The worst offender is instrumental outro that takes up the back half of the six-and-half-minute “Just As Long As We’re Together,” a bass-driven groove that’s just too thin for extra improvisational ingredients — the synth line that pops up in the middle of it feels like an aggressively imposed detour. The guitar soloing that became an essential part of Prince’s myth never really fits either: the performance on “My Love Is Forever” was too glam to make it into the Reagan era, and even the slight distortion on closer “I’m Yours” feels too hardcore for an album this glossy.
For You peaked at No. 21 on the Top R&B/Hip-Hop Albums chart dated Oct. 14, 1978, a listing featuring artists blazing trails Prince was just starting to tread: Funkadelic’s One Nation Under a Groove (No. 2) was a funk-rock odyssey led by the genre’s greatest conceptualizer, George Clinton; disco queer icon Sylvester’s Step II (No. 8) featured the androgynous voice that liberated many on the dance floor; Queen of Disco Donna Summer was still regal on her live album, Live and More (No. 10).

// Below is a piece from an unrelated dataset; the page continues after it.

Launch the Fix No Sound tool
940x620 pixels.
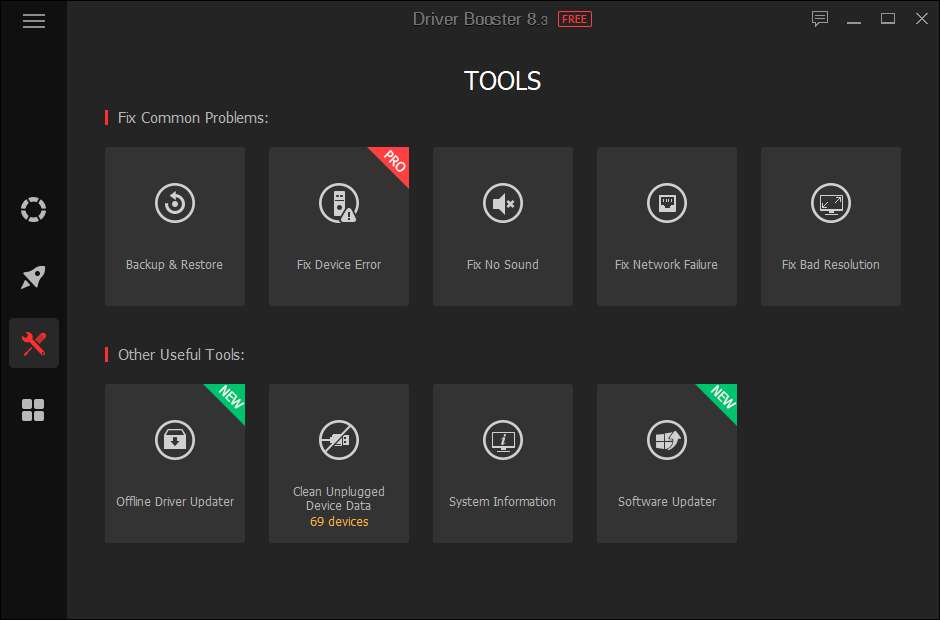[x=502, y=226]
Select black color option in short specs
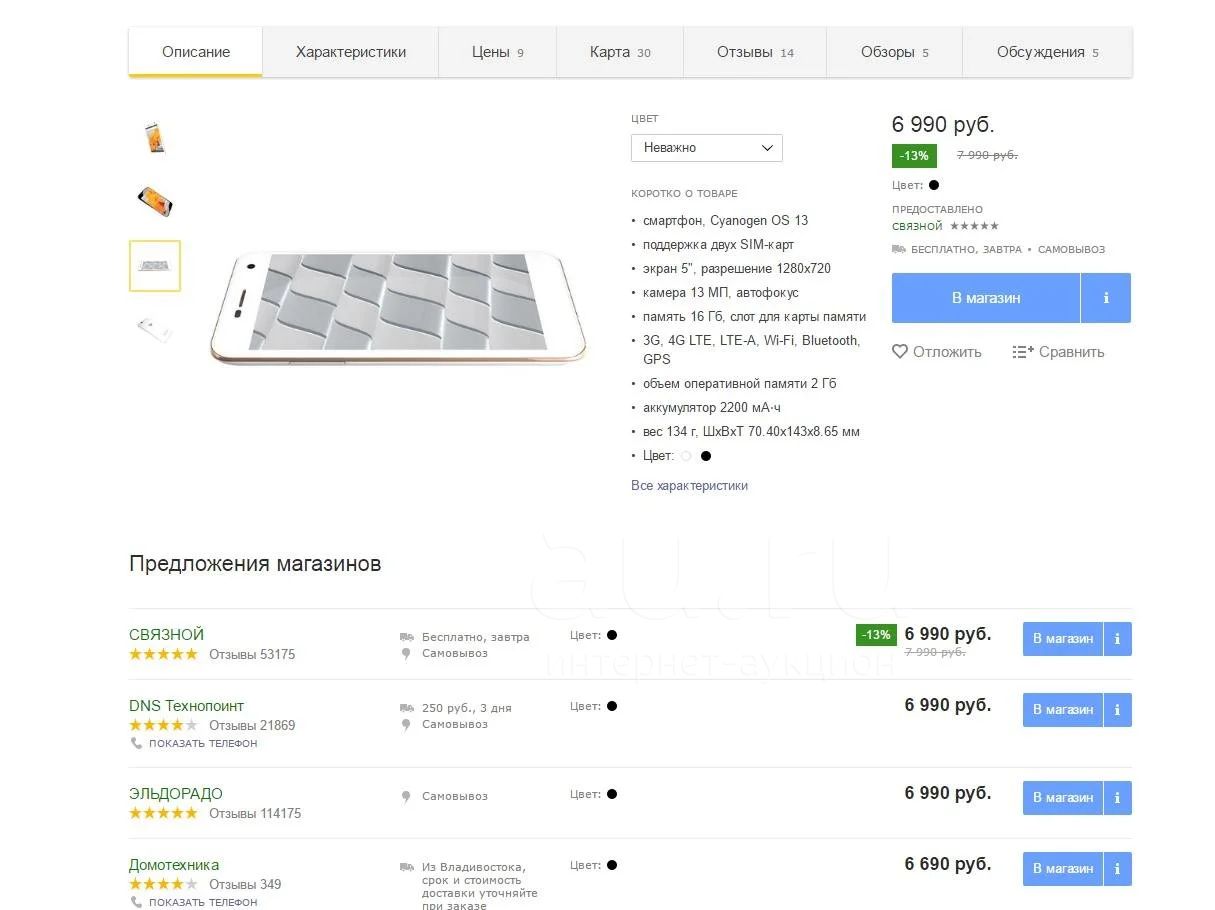Screen dimensions: 1215x910 pyautogui.click(x=706, y=456)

Each of those acts carried their own unmistakable signatures, something a 20-year-old Prince lacked, despite his outstanding musicianship. Even the falsetto that writhed and shimmied on his later essentials “Kiss” and “Adore” started out merely as a pleasant accoutrement on its debut.
Despite its tepid reputation, For You recharted, like a majority of Prince’s Warner Bros. catalog, when the world gathered in his memory following his death — even reaching a new peak of No. 138 in May 2016. Looking back, if you squint a bit, you can see shards of what would become peak Prince’s makeup. To follow the progression through For You, his self-titled 1979 follow-up, and his sin-filled first classic, 1980’s Dirty Mind, is to hear him pull together that chart-conquering sound in real time: The stadium-rock sensibility that appealed to mainstream audience becomes inextricable from the sacrosanct treatment of R&B and funk that rooted him in black culture. Dirty Mind presented these elements in a lean package, while his subsequent ‘80s highlights (1999, Purple Rain, Parade, Sign ‘O’ the Times) took them skyward.
But more importantly, For You alludes to the central dichotomy of Prince’s art: He’s singing about sensuality in an album dedicated to God. At the core of his ‘80s prime is the idea that orgasms and spiritual transcendence can be presented in the same breath; note how Purple Rain’s “Darling Nikki” starts with a masturbating woman and ends with a literal mini-sermon played in reverse. It’s a transgressive idea for many — how many Prince trademarks aren’t? — but it gave his talents focus. For You begins with an a capella gospel chorus composed of Prince’s multi-tracked voice, hinting that he’d ultimately marry those ideas instead of playing it safe. Ultimately, the skeletal For You serves as a well-heeded reference point that reminds us when we’re talking about the legacy of Prince, we speak of both stunning musicianship and a singular worldview.